DO THIS: Copy the material below word for word, starting at the line that contains "The height and" and continuing through the end of the material. Leave the pictures out of your copy.

(Material on locating visible targets)
-- begin --

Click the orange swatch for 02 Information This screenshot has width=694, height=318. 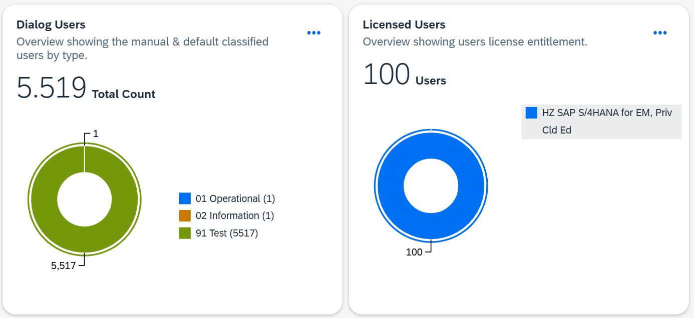pos(185,216)
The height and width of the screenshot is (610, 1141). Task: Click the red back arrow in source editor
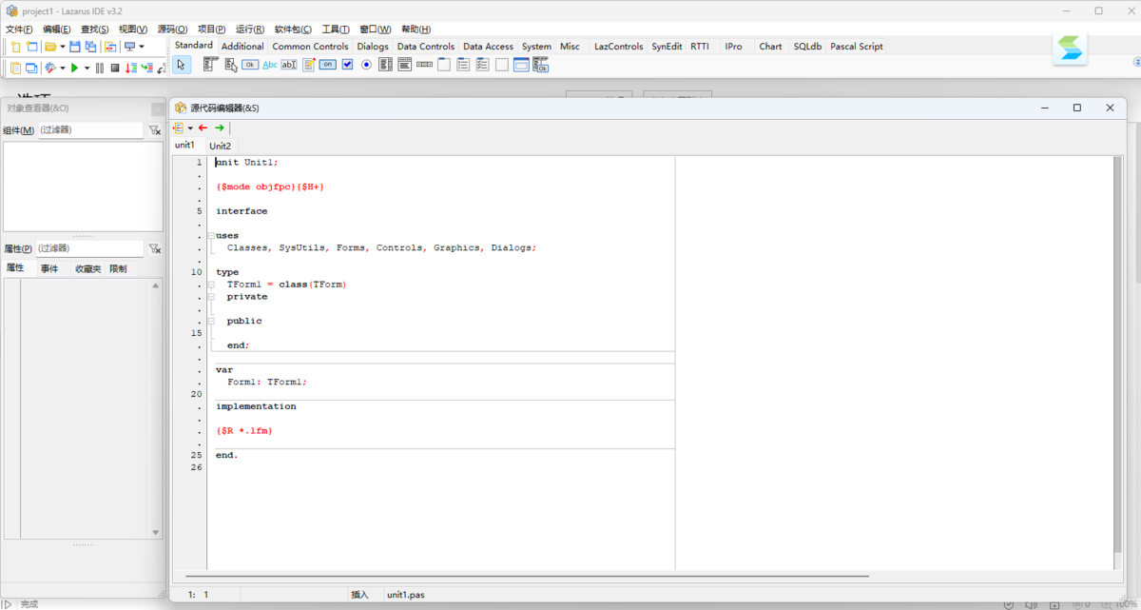point(203,128)
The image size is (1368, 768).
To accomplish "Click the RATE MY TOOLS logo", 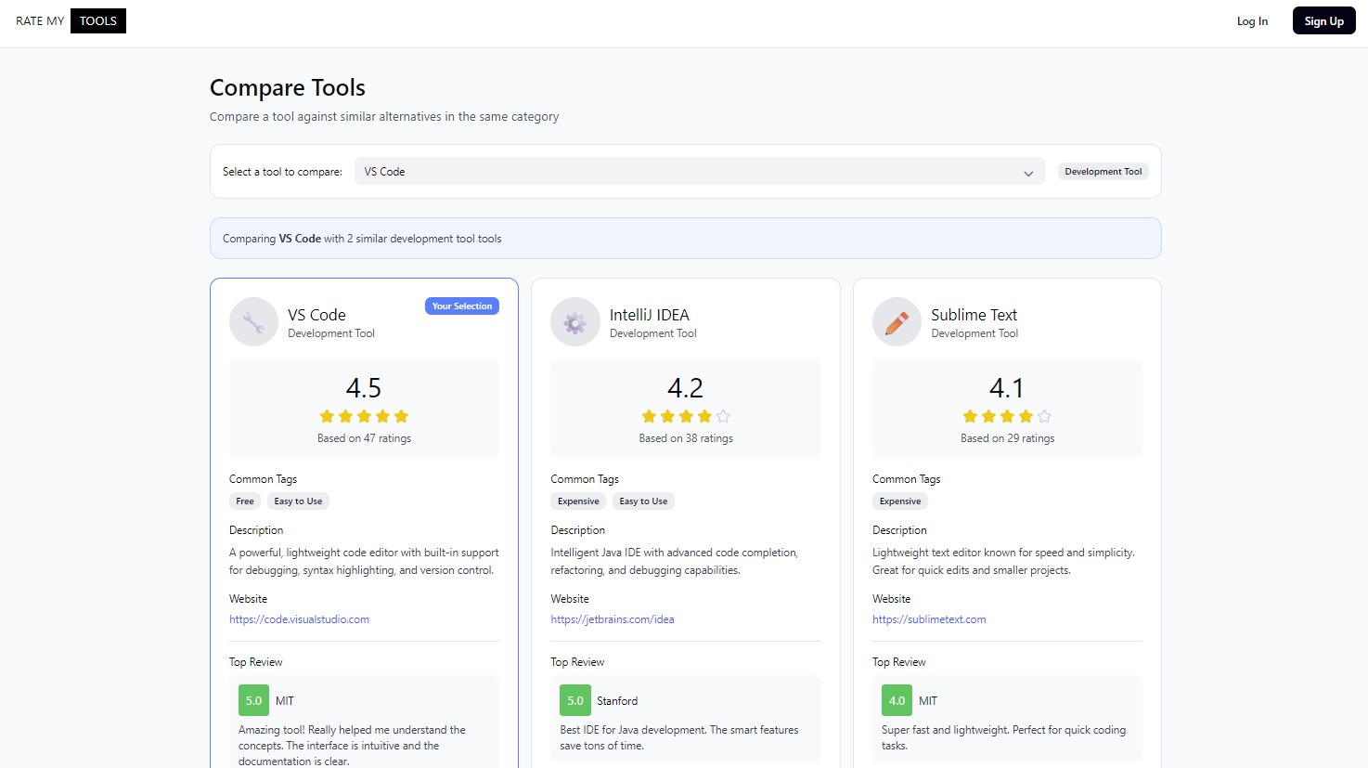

-- end --

EXERCISE RESPONSE:
The height and width of the screenshot is (610, 1141). Task: Click the red back arrow in source editor
point(203,128)
The image size is (1368, 768).
To accomplish "Click the RATE MY TOOLS logo", 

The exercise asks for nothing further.